I don’t mean to but I look at the action, at the surgeon’s work. Don’t ever do this unless you really mean to.

I hold the baby for Beatrice to see. The phone rings. Somehow Beatrice’s sister has managed to get patched through to the OR. I shout that we will call her back. The midwife takes the call.

I take the baby back to the newborn staff and we wheel her out of the room. I leave Beatrice behind with the midwife. They are still putting her back together.

While the doctor finishes up, Beatrice vomits and the anesthetic begins to wear thin – she can feel tugging that she couldn’t before. They give her a few minutes of unconsciousness before closing and moving her.

MIDNIGHT

The nursery staff lets me know that Beatrice arrived in a recovery room not too long ago. She will need to be there for at least an hour before they move us to our new room and I can bring the baby to nurse.

The baby has had a vitamin K shot, goop in her eyes, a couple of heel pricks, and a bath. She has watched everything around her the whole time and is starting to root around looking to suck. If her glucose drops too low they will give her formula. We don’t want that to happen.
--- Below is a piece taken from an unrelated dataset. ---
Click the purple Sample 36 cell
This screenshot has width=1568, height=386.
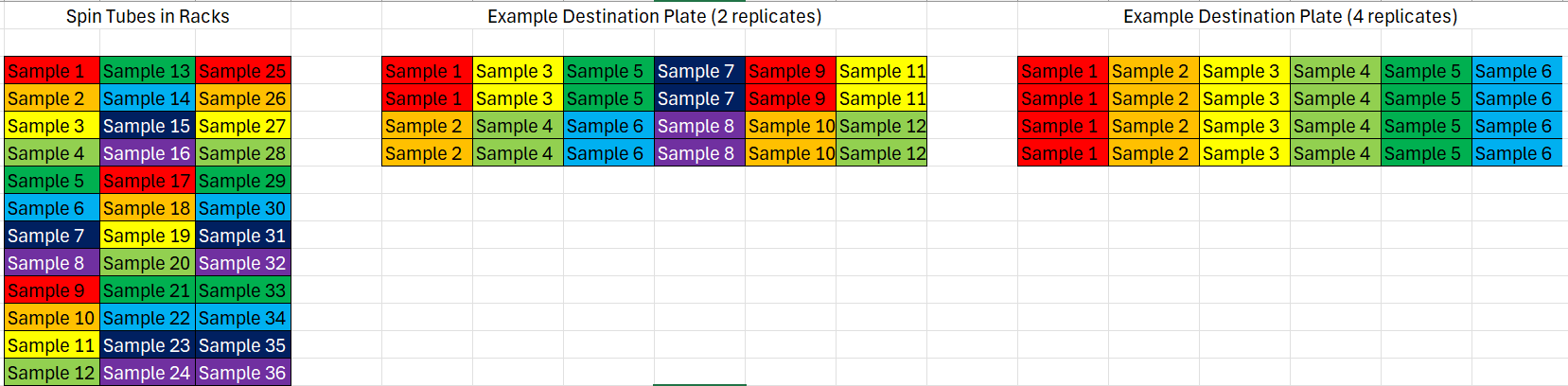(x=242, y=373)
I pass the time holding the baby and eating a grilled cheese sandwich.

FRIDAY

SOME TIME AFTER 2 AM

We are located in a new room. The couch is made up. The baby has nursed. The Demerol is pumping nicely. We get what sleep we can amidst the hospital routine.

MID-MORNING

Beatrice calls her mother at our house. Her mother arrives with Rainer. I take Rainer home. Beatrice’s mother stays. If the new mother is not capable of getting up, they will take the baby to the nursery unless someone else stays. We work out a tag team strategy.

SUNDAY EVENING

The recovery portion of the experience has been in stark contrast to the labor and delivery. On this floor the nurses have to raid neighboring rooms to get toilet paper at night. Orders to clean Beatrice’s incision were overlooked. She was told that a fresh pair of mesh underwear was not available, but it would be OK to rinse out and re-use the pair she had. Beatrice has been making a mental list. I encourage her to write it down so we can send a letter.

Rest will be more forthcoming at home. Beatrice’s mother comes from the hospital to watch Rainer at home. I drive to the hospital. We pack and leave. We stop to fill the prescriptions. We finally get through the front door and are all together in the house for the first time.